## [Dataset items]
— BEGIN —

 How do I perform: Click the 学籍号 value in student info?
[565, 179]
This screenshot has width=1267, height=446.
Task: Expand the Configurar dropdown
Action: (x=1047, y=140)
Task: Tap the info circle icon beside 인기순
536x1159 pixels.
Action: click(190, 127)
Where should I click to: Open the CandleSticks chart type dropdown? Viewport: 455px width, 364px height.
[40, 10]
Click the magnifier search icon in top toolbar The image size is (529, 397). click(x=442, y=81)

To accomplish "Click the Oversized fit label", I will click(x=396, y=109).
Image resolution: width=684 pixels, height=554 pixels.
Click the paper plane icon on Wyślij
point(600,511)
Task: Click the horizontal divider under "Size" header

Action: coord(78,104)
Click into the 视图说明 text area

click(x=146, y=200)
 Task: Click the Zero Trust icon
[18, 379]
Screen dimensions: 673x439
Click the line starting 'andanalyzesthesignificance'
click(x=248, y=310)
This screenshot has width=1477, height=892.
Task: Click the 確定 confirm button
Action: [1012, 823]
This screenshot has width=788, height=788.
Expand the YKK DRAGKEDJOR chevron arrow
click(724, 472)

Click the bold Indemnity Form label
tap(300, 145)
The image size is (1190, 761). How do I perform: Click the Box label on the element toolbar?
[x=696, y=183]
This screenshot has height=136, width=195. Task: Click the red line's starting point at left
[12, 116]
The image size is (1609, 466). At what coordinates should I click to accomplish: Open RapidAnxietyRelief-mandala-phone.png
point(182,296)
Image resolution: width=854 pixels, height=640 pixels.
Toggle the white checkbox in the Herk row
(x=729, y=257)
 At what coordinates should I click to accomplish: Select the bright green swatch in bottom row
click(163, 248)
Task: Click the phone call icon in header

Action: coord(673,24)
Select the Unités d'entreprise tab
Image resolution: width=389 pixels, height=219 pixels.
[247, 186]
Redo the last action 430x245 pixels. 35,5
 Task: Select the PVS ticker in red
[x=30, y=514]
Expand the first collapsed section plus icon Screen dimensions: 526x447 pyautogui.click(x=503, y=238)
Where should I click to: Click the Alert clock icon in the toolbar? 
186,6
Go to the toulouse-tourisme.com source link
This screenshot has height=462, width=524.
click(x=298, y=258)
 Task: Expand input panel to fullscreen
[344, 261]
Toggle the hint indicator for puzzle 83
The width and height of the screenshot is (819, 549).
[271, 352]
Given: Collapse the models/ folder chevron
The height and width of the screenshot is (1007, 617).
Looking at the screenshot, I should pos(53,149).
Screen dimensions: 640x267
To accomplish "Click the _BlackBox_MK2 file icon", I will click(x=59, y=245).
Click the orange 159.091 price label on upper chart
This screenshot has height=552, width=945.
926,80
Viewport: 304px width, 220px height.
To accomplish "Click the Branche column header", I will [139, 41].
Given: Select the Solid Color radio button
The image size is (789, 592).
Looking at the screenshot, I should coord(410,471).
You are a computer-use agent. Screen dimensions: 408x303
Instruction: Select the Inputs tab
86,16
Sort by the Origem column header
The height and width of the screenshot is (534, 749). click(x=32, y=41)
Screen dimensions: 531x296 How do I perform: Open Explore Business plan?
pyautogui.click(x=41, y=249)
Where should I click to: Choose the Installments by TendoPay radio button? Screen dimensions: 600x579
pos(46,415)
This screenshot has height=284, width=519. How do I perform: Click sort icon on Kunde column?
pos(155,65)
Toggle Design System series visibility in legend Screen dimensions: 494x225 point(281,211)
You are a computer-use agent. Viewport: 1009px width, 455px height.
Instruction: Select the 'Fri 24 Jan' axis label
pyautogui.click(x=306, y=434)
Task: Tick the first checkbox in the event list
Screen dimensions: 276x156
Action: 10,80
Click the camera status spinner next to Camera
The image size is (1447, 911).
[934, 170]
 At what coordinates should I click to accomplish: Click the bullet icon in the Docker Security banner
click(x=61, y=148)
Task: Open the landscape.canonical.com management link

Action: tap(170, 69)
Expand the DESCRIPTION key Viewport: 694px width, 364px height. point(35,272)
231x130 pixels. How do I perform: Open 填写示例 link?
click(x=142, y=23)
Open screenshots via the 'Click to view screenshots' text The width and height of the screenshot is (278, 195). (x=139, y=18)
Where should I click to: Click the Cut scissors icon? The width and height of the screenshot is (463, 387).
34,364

— END —

## [Given instruction]
Can you rewrite the items from the line with "At what coordinates should I click to accomplish: Click" through the end of the items, that line included, leaving the requests as they are and multiplying each click coordinate in the answers by 1.9, rounded to whole numbers with halves rounded up?

## [Answer for the task]
 At what coordinates should I click to accomplish: Click the bullet icon in the Docker Security banner
click(x=116, y=281)
Task: Open the landscape.canonical.com management link

Action: tap(323, 131)
Expand the DESCRIPTION key Viewport: 694px width, 364px height. point(67,517)
231x130 pixels. How do I perform: Open 填写示例 link?
click(x=270, y=44)
Open screenshots via the 'Click to view screenshots' text The width and height of the screenshot is (278, 195). (x=264, y=34)
Where should I click to: Click the Cut scissors icon? The width and height of the screenshot is (463, 387).
65,692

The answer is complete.